On ferme. On n'est pas religieux, mais nous sommes croyants.

Yom Kippour c'est quelque chose d'important. Et ce jour là, c'est comme si tu étais libre dans ton cœur, comme purifié

Celui que vous venez d'entendre c'est Moti, qui ferme son magasin de glaces dans le centre de Tel Aviv. Yom Kippour, la fête du grand pardon, c'est la fête la plus importante du judaïsme.

Pendant 25 heures, Israël baisse le rideau. TOUT est fermé – y compris les frontières du pays- seuls fonctionne les services d'urgence... Et l'armée – dispensée de célébration pour défendre le pays en cas d'attaque, un héritage de la guerre de Kippour de 1973 qui avait pris le pays par surprise...

Même à Tel Aviv, l'agitation habituelle va se transformer en une atmosphère étrange de recueillement. Du début de Kippour jusqu'à sa fin.(Le reportage de notre correspondante sur place, Marie Semelin.)

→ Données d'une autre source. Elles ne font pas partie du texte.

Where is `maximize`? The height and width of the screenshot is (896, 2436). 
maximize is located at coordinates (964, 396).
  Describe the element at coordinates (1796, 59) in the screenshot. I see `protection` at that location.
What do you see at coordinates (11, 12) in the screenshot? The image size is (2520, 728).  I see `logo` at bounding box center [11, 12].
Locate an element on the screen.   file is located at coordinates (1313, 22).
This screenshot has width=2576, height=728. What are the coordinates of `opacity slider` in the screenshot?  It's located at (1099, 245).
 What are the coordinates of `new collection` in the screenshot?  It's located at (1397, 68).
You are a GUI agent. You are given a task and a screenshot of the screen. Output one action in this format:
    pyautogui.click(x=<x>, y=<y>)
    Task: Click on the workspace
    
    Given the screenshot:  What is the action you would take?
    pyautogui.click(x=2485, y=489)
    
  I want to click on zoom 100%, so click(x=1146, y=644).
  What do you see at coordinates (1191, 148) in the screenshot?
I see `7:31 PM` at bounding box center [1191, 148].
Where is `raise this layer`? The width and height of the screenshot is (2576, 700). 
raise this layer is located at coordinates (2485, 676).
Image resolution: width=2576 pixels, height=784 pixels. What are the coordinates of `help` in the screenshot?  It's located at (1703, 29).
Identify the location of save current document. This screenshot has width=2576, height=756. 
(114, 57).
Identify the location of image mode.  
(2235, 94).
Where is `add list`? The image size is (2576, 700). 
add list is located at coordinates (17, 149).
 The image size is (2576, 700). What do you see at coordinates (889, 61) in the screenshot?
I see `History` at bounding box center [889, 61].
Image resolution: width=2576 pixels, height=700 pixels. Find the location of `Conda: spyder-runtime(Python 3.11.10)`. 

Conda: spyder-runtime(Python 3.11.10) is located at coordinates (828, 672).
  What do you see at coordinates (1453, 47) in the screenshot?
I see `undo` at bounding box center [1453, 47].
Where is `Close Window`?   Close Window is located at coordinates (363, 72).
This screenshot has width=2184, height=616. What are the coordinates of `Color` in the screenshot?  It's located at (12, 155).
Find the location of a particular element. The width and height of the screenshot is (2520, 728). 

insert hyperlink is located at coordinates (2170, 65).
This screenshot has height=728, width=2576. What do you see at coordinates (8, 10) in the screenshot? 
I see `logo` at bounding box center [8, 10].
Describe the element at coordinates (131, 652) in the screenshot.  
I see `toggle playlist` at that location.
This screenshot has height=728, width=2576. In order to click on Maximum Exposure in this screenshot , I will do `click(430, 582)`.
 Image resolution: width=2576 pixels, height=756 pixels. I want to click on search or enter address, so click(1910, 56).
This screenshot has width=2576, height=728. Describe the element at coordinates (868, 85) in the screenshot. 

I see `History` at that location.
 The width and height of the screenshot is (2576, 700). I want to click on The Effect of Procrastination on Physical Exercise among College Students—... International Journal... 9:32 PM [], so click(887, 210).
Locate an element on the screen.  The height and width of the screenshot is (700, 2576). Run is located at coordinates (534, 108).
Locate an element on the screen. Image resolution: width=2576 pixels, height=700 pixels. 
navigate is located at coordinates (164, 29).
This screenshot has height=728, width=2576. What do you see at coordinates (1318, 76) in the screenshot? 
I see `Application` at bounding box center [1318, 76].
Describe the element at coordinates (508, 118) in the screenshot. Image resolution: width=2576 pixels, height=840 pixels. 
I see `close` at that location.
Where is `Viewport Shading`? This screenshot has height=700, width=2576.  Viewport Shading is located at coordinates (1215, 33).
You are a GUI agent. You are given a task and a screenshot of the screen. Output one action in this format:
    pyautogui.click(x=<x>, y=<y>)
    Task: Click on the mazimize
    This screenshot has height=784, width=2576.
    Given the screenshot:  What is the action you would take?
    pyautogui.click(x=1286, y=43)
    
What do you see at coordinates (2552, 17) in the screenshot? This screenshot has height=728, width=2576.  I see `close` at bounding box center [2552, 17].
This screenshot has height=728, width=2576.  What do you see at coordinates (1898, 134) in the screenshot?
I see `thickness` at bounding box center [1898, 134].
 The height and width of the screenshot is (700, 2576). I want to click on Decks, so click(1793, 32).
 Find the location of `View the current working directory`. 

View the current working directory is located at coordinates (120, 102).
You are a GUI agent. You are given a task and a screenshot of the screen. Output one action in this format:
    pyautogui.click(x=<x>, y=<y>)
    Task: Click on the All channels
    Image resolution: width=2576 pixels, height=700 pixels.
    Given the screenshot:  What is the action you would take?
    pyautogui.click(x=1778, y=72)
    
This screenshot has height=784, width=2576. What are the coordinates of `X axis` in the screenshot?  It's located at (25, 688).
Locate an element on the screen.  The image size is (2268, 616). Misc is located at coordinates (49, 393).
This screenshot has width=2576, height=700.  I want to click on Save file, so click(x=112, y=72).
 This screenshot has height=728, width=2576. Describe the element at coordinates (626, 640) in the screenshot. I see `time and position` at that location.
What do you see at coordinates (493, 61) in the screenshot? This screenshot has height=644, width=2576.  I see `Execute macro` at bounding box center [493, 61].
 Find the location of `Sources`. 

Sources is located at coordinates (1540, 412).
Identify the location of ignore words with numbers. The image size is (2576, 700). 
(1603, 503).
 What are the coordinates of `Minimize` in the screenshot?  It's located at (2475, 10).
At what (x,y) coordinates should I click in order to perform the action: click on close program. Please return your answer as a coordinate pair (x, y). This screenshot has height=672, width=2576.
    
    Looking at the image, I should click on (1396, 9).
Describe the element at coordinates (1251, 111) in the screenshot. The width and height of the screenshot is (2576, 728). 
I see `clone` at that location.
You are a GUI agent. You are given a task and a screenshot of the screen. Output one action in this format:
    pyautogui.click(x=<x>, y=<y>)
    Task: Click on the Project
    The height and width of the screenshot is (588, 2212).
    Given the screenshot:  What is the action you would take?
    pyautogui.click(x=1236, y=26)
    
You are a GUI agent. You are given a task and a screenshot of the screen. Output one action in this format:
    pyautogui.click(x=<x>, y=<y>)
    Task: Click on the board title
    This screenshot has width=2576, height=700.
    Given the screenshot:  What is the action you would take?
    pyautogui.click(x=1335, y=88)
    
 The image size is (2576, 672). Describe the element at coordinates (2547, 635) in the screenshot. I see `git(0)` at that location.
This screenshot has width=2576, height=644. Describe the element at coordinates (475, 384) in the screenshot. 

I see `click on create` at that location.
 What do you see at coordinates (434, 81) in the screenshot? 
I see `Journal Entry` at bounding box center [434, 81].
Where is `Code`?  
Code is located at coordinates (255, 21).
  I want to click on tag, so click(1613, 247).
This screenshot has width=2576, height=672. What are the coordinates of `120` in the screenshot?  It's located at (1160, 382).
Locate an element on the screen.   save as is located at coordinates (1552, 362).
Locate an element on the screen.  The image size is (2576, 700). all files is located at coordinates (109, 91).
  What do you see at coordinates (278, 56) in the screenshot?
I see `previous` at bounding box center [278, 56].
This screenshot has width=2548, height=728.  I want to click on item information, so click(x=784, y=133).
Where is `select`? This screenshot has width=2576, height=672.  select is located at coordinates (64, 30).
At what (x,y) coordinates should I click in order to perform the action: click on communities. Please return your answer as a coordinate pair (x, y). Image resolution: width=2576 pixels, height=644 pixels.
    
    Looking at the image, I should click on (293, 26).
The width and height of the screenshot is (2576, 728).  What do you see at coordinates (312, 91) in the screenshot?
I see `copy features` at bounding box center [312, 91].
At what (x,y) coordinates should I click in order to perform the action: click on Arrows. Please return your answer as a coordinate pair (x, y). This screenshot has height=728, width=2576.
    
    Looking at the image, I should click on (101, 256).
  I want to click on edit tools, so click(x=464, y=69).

Avec son tout jeune bébé, David s'apprête à quitter Tel Aviv pour célébrer Kippour en famille. Kippour va commencer à la tombée de la nuit, avec ses règles, que chacun adopte plus ou moins : ne pas se laver, ne pas se maquiller, pas de relations conjugales, et bien sûr, le jeun. Pour david c'est le plus important :

On fait les derniers préparatifs avant de rentrer dans le jeun – du coup depuis ce matin pas de café pour pas avoir mal à la tête demain, pas de choses trop sucrées ou trop salées... Le but en fait c'est de réfléchir à tout ce qu'on a fait de bien et de pas bien, de faire un peu le bilan de cette année. Il faut que nous on se fasse pardonner avant meme que dieu puisse nous pardonner nos péchés.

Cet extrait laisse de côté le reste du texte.